One of America’s most powerful women appears to have changed her views on tariffs as President Donald Trump engages the country in a policy she formerly supported.

Resurfaced clips of House Speaker Emerita Nancy Pelosi (D-CA) have shown that she, too, was once outraged about the state of American trade with China. Her recommendation in 1996 was the same as Trump’s today: reciprocal tariffs.

The 5-minute video, trimmed from CSPAN, has been posted and reposted countless times on X and Meta. One such posting came from Pelosi’s colleague, Anna Paulina Luna (R-Florida).

“How far does China have to go?” Pelosi asks rhetorically. “How much more repression? How big a trade deficit and a loss of jobs for the American worker… before members of this House of Representatives will say, ‘I will not endorse the status quo?'”

-- -- --

Given task 1: According to the Pelosi tariff article, what did Pelosi recommend in 1996?
Given task 2: Copy the Pelosi tariff article word for word, starting with "One of America’s" and going on through "today: reciprocal tariffs.".
The records below have no connection to the Pelosi tariff article.

-- -- --

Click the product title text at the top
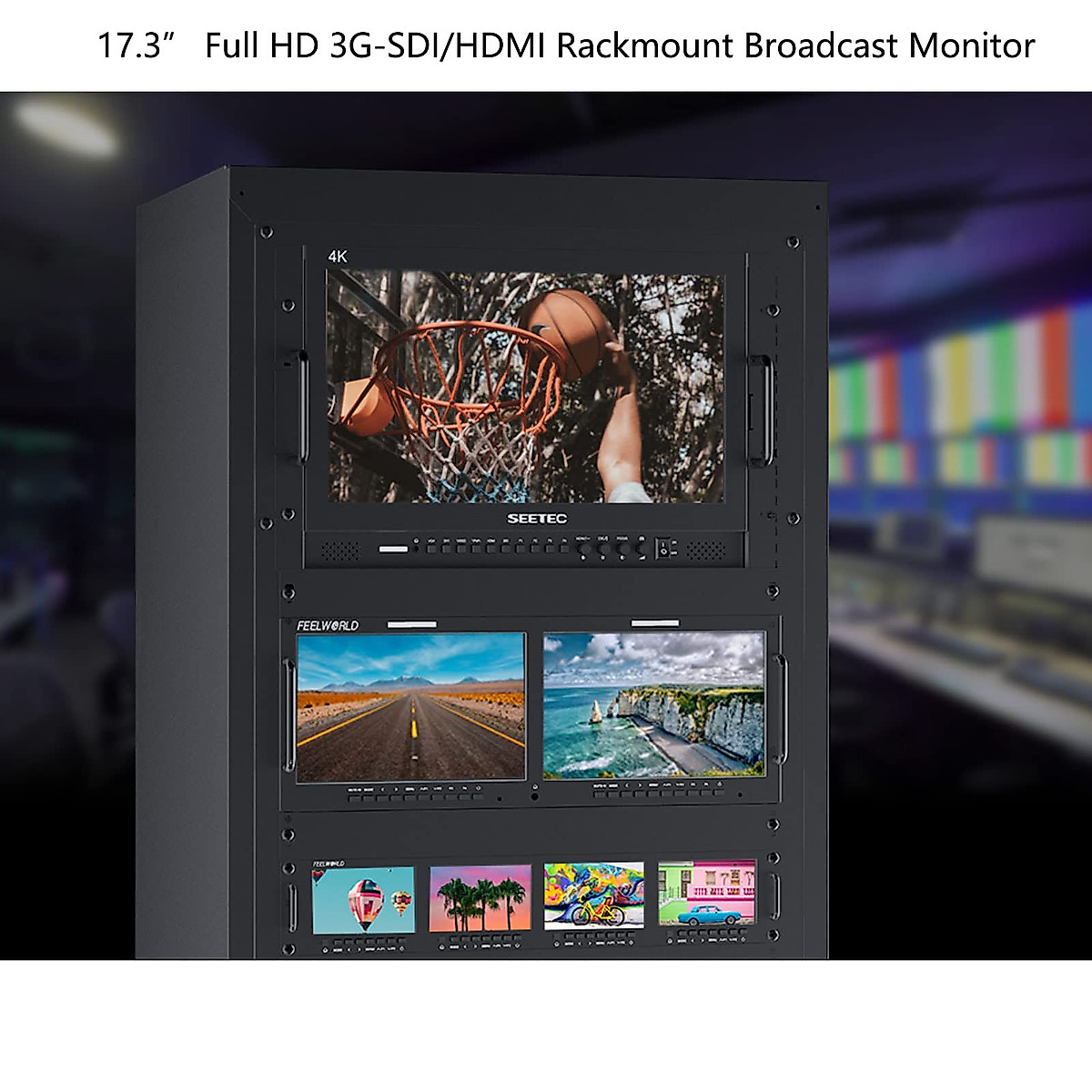The width and height of the screenshot is (1092, 1092). (566, 46)
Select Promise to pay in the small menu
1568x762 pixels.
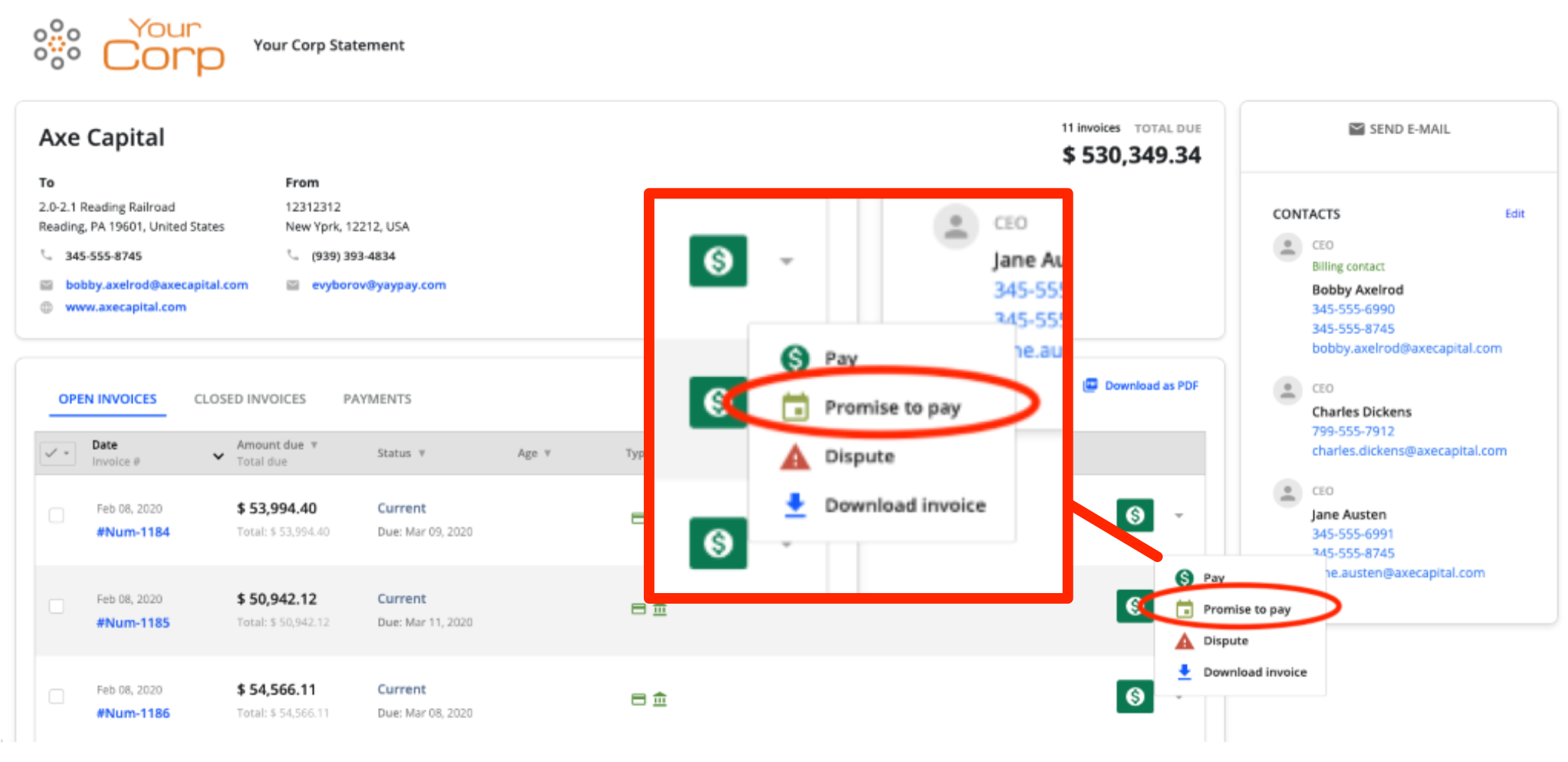click(x=1246, y=609)

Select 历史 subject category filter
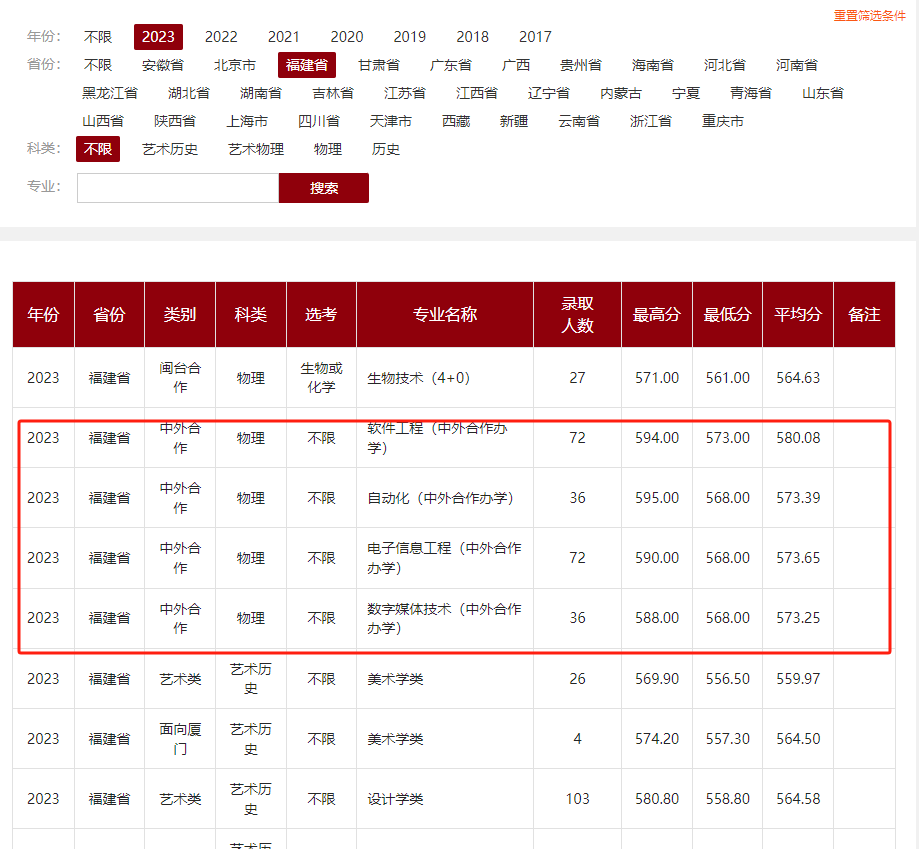tap(386, 149)
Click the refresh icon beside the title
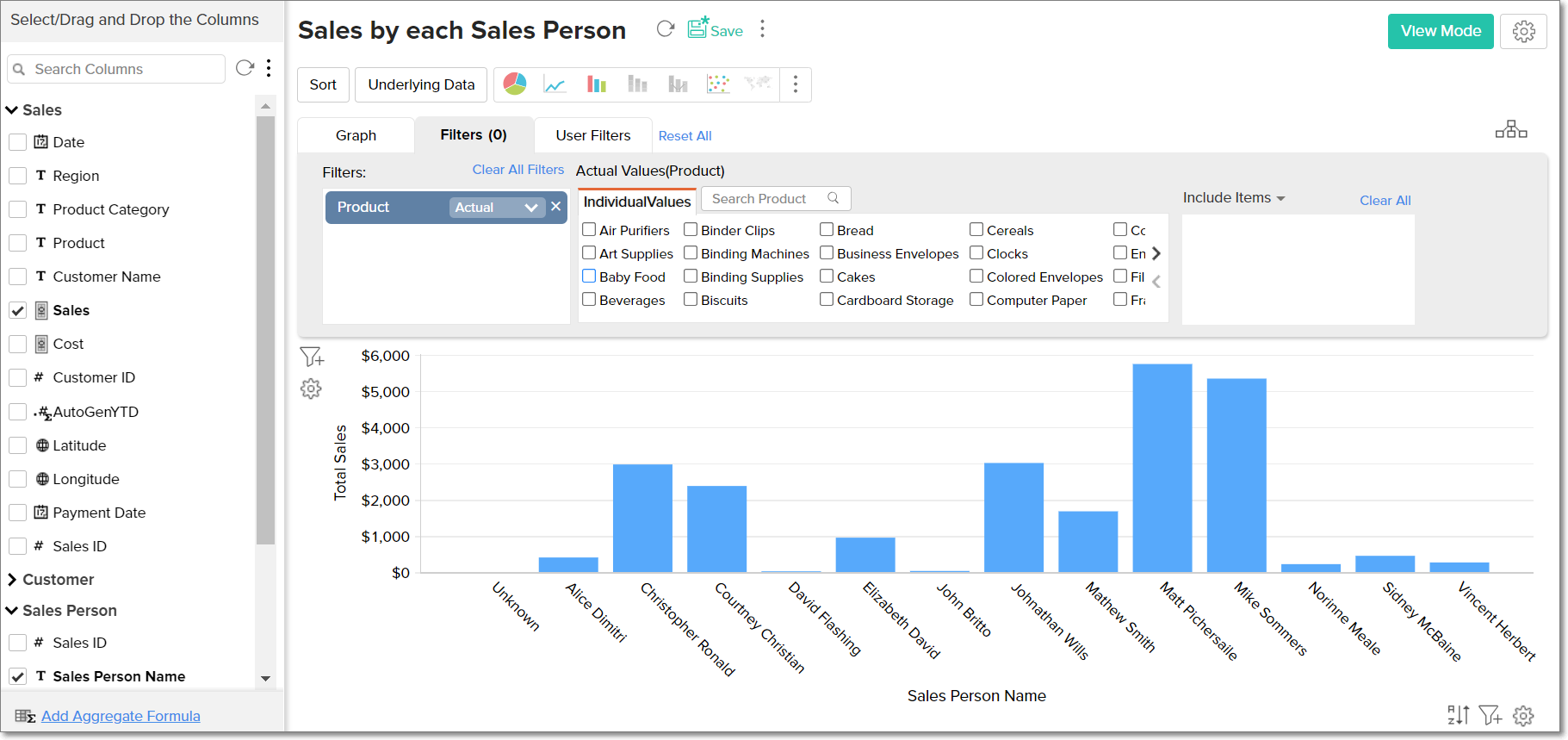1568x740 pixels. [665, 29]
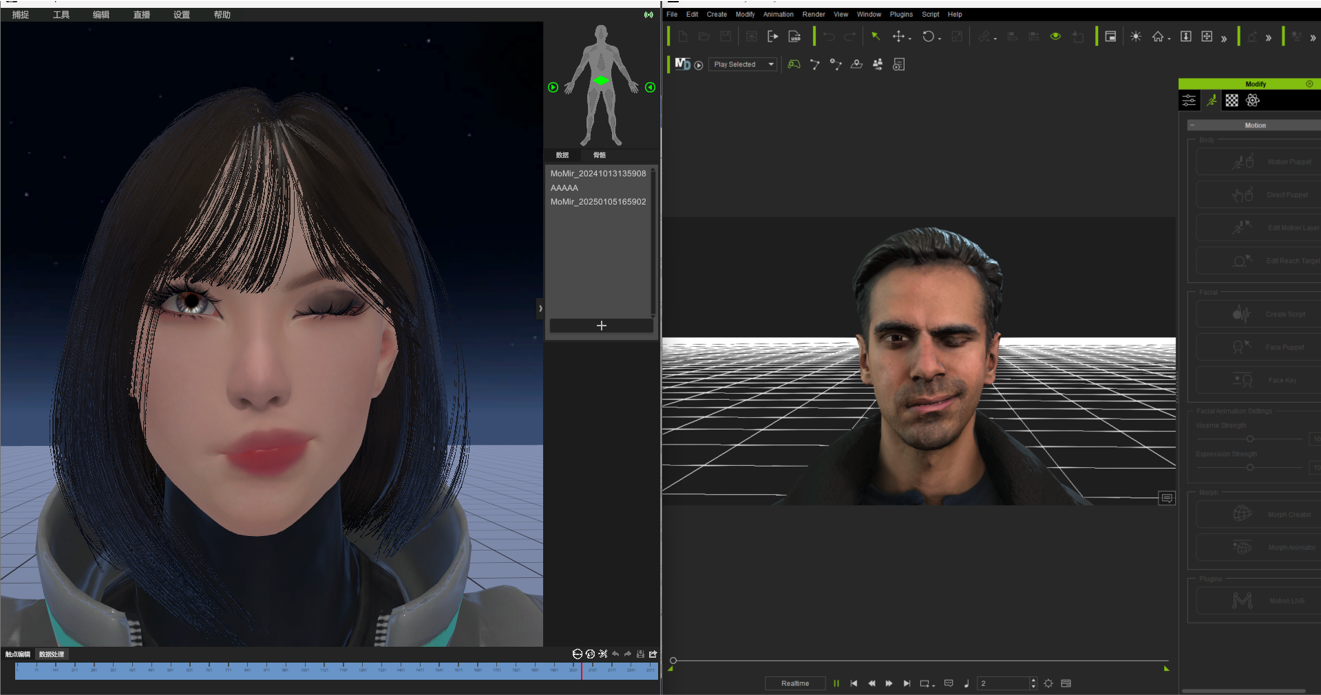The width and height of the screenshot is (1321, 695).
Task: Click the sun lighting icon in toolbar
Action: coord(1135,37)
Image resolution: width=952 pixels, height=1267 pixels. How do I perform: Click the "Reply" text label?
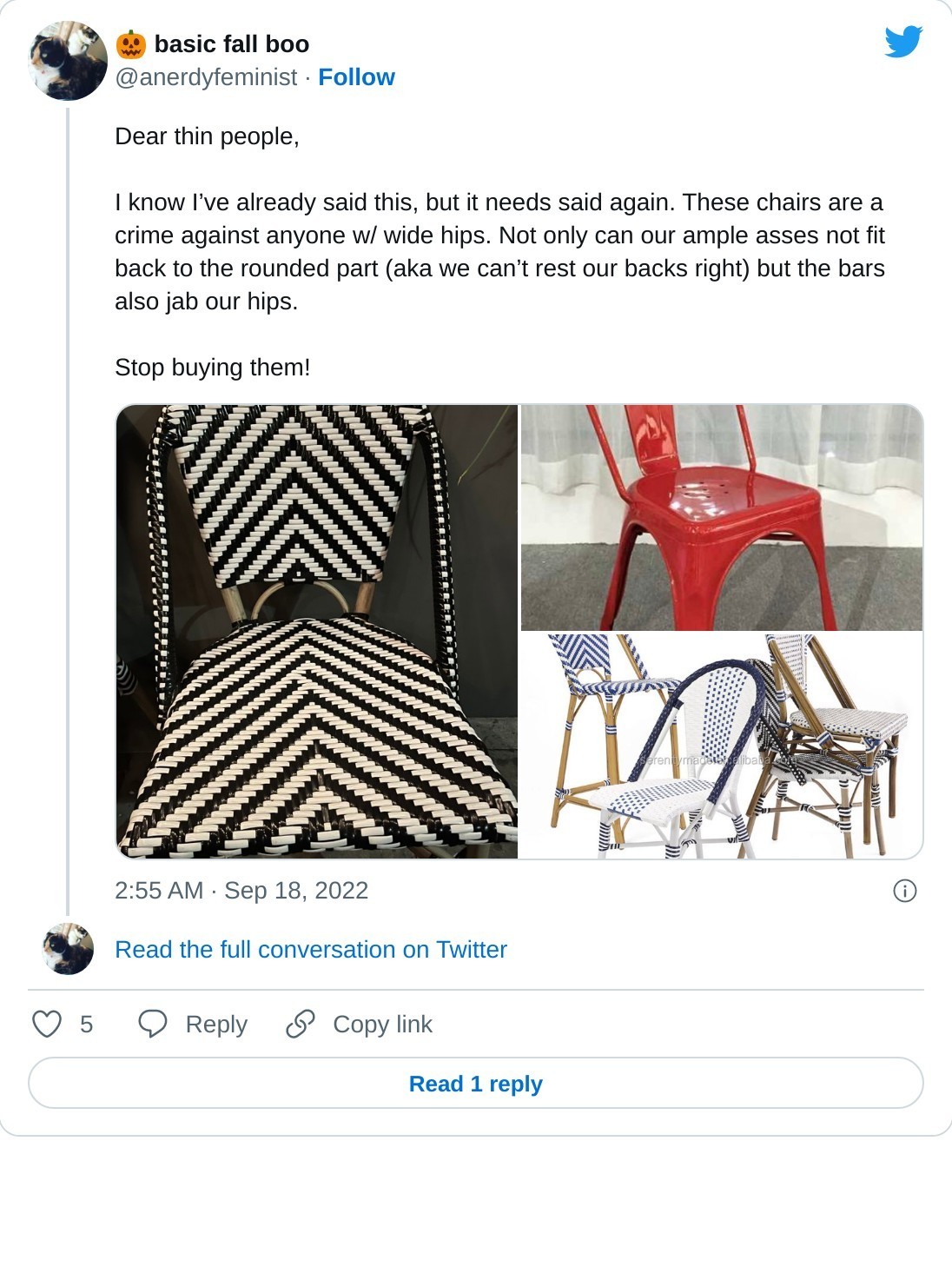pos(216,1025)
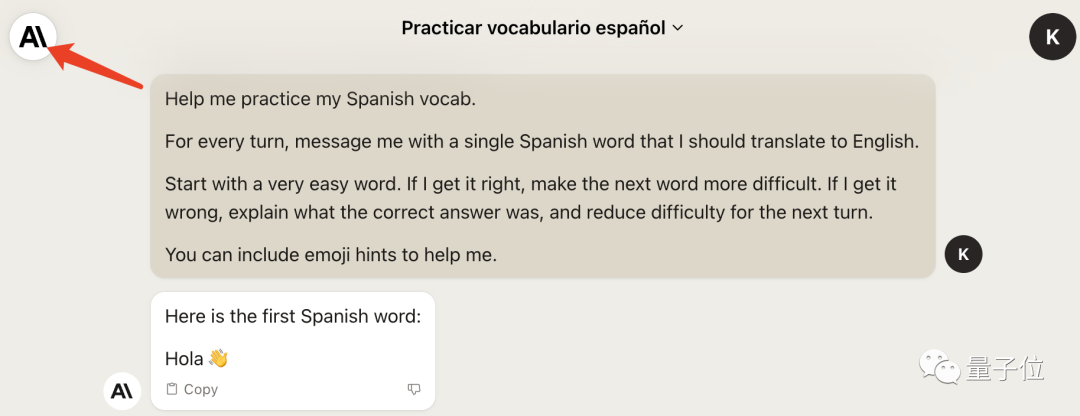Click the "Help me practice my Spanish vocab." line
Screen dimensions: 1080x416
[320, 99]
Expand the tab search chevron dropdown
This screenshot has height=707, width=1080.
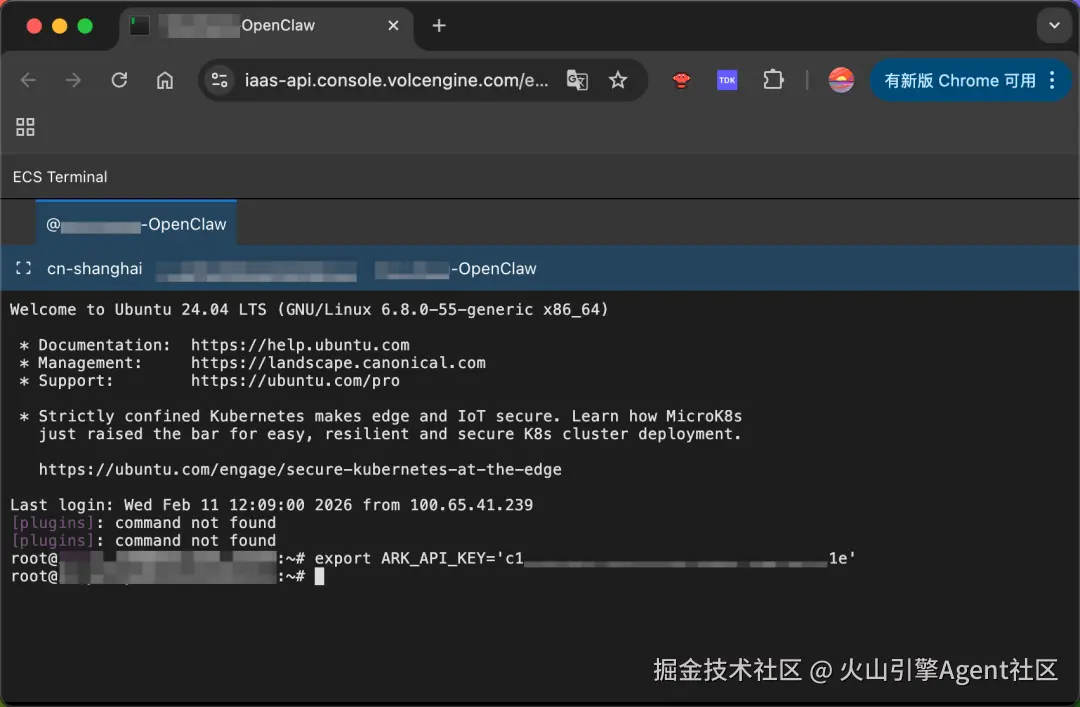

-- -- --

Exercise result 1: Reciprocal tariffs.

Exercise result 2:
One of America’s most powerful women appears to have changed her views on tariffs as President Donald Trump engages the country in a policy she formerly supported.

Resurfaced clips of House Speaker Emerita Nancy Pelosi (D-CA) have shown that she, too, was once outraged about the state of American trade with China. Her recommendation in 1996 was the same as Trump’s today: reciprocal tariffs.